Member News: March 2023
Harkins projects wins national 55+ housing award
Brightview Fair Oaks – a 170-unit development built by Harkins Builders – has won Silver in the National Association of Home Builders Best of 55+ Housing Awards.
The award announcement described the Northern Virginia facility, which includes independent living, assisted living and memory care units, as “a prime example of how an ambitious client and imaginative design can create something special out of basic ingredients.”

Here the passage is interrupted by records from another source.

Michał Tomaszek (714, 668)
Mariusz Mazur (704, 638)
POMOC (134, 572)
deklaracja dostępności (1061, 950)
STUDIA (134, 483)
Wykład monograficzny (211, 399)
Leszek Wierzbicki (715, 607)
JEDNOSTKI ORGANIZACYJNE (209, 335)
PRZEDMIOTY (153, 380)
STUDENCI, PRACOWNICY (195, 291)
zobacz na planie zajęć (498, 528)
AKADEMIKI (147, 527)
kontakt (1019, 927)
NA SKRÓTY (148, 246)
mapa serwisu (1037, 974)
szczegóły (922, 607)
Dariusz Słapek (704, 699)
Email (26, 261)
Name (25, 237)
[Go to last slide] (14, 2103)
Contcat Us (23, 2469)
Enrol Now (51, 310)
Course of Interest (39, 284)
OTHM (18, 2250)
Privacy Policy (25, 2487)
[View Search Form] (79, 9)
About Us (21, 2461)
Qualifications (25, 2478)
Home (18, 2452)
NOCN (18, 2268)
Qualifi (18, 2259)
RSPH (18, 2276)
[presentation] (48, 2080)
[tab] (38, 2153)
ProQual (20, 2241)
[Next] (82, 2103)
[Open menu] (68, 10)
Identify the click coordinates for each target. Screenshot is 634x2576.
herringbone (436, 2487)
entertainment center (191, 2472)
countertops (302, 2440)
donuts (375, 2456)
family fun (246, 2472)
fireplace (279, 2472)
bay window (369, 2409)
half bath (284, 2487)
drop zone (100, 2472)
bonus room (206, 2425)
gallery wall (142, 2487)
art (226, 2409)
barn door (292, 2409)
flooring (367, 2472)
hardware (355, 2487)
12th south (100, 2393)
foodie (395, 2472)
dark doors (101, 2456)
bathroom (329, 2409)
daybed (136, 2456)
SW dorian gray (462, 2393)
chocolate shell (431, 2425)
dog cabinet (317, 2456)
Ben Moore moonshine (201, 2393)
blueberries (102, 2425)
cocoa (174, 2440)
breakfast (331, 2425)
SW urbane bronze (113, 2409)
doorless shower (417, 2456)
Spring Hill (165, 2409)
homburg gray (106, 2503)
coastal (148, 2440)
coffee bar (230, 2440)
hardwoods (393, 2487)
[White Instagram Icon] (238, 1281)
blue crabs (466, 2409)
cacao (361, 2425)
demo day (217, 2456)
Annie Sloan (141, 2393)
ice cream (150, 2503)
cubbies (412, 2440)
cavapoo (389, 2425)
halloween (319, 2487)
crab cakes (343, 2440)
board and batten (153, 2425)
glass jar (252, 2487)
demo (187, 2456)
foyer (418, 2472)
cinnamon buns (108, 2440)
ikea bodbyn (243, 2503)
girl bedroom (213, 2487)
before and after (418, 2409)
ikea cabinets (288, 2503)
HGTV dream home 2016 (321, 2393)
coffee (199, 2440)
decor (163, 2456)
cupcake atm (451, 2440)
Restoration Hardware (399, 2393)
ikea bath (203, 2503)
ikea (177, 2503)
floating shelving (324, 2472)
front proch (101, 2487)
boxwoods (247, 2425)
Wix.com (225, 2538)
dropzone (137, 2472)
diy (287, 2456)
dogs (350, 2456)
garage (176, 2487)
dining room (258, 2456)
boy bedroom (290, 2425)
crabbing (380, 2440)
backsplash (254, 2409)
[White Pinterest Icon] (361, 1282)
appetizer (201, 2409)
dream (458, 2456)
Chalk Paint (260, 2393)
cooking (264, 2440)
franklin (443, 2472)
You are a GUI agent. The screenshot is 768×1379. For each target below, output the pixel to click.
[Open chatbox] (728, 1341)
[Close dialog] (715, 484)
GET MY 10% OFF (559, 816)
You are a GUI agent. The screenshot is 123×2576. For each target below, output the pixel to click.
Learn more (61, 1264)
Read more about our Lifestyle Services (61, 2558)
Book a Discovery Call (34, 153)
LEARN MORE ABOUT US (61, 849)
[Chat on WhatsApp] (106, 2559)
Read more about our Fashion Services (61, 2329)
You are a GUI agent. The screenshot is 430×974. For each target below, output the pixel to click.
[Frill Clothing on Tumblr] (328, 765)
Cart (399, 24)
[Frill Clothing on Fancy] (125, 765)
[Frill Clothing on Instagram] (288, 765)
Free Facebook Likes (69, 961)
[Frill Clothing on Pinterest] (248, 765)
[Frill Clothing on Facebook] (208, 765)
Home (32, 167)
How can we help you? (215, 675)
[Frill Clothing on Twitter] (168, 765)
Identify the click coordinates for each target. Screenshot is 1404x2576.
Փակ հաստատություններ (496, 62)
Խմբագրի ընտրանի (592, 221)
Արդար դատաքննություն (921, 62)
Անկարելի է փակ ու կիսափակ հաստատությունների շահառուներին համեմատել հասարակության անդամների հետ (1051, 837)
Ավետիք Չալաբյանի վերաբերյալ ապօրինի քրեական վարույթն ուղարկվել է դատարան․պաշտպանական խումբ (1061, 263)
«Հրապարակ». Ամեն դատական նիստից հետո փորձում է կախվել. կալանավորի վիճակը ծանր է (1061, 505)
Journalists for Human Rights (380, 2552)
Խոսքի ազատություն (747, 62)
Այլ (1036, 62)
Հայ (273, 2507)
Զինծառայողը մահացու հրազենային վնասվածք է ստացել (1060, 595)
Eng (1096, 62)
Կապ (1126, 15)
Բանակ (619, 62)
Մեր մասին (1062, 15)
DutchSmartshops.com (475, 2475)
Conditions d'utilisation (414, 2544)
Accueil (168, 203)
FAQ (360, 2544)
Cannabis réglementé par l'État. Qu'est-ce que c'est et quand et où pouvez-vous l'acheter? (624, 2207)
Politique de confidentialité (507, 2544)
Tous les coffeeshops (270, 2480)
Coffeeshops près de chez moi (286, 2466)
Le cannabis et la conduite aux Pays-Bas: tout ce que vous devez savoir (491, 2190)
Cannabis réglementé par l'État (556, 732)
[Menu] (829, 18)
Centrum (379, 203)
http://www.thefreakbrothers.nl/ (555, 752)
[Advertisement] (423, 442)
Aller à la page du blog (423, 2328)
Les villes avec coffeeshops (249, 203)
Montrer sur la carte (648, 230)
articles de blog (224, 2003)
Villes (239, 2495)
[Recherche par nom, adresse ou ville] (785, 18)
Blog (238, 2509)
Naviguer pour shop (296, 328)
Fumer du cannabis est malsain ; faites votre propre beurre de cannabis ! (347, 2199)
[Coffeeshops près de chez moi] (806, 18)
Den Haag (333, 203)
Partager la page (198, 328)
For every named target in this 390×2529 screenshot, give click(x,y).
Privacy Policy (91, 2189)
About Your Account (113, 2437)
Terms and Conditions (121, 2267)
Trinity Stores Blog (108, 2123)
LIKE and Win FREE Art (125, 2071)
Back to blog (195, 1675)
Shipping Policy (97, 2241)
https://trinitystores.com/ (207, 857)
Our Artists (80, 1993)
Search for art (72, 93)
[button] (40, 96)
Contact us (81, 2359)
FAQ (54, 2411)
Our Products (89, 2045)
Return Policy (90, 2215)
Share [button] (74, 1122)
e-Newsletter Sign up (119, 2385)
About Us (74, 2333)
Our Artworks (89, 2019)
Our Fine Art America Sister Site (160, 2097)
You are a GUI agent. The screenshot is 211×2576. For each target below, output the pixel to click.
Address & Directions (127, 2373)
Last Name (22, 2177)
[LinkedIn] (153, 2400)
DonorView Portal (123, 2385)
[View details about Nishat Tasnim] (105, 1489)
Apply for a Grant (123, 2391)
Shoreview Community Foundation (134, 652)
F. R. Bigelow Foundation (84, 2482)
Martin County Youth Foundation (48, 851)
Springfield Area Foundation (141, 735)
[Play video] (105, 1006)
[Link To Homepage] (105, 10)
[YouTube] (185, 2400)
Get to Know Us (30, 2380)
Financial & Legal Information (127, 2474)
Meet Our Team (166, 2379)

The craftsman-style facility features resort-style amenities, including five dining venues, a theatre, large art studio, hobby lab/maker space, salon, library, fitness center and extensive outdoor amenities. Yet the project team contained costs by making strategic materials choices, said Casey Hughes, Vice President of Senior Living at Harkins Builders. The team restricted high-end finishes to high-visibility, high-use areas. For example, the building’s exterior features large, timber beams but the design concentrated the use of expensive materials to areas near the ground floor and the entrances.
The design also made optimal use of space.
Brightview Fair Oaks “includes all of these different rooms – a dining room, a pub, a café, a games room and a serving kitchen where they hold cooking classes – that they wanted to function as separate spaces. But when they hold big events, they wanted all of those rooms to function as one big meeting space,” Hughes said. “Because of that, everything had to be really open. We had to mix in a bunch of structural steel to get really wide spans so the rooms could open up to one big space. The mechanical systems also had to be designed to handle a huge capacity.”
Harkins Builders, which has completed nearly 20 developments for Brightview, served as Construction Manager at Risk on the project. It got involved in planning for Fair Oaks four years before construction began and provided guidance on design, material choices and constructability.
Johnson Controls launches academy to ease labor shortage
Faced with persistent workforce shortages, Johnson Controls has partnered with Lincoln Tech to create the Johnson Controls Academy – a six-week, intensive training in Columbia, Md. that equips graduates to begin working as security installers and fire service technicians.
“Lincoln Tech is a great school,” said John Prusak, General Manager at Johnson Controls in Maryland. “Their [12-month] electrical curriculum gives students really solid basics. We have been hiring Lincoln Tech grads into our security, fire and HVAC businesses previously so we know their core strengths.”
Johnson Controls has hired about 300 Lincoln Tech graduates since the two companies forged a partnership in 2018. At that time, Johnson Controls began placing some of its equipment in 13 Lincoln Tech campuses, including one in Columbia, to provide students with experience on its products.
The newly launched Johnson Controls Academy builds on that partnership. The six-week program provides specialized – and free – training to select Lincoln Tech graduates or other adult learners with basic aptitude for and knowledge of electrical systems. Lincoln Tech recruits, pre-screens and interviews candidates, then proposes a slate of potential students for each class. Johnson Controls hires selected students before class begins, puts them on payroll, covers their training and housing expenses during the Academy, then assists with relocation expenses as they are assigned to a Johnson Controls office somewhere around the country.
The initiative provides “a way for us to strategically build a pipeline of skilled trade technicians ready to enter the workforce,” said Alison Neuman, Program Manager of Workforce Development for Johnson Controls North America.
Johnson Controls expects to hire at least 130 Academy graduates annually. During their first year of employment, the company provides each new hire with a “retention coach” who meets the employee monthly to address any questions and help them start a career inside Johnson Controls.
“Johnson Controls leaders are so busy and new technicians need a little more attention,” Neuman said. “Having a retention specialist regularly talking with new employees provides that one-on-one contact that is critical.”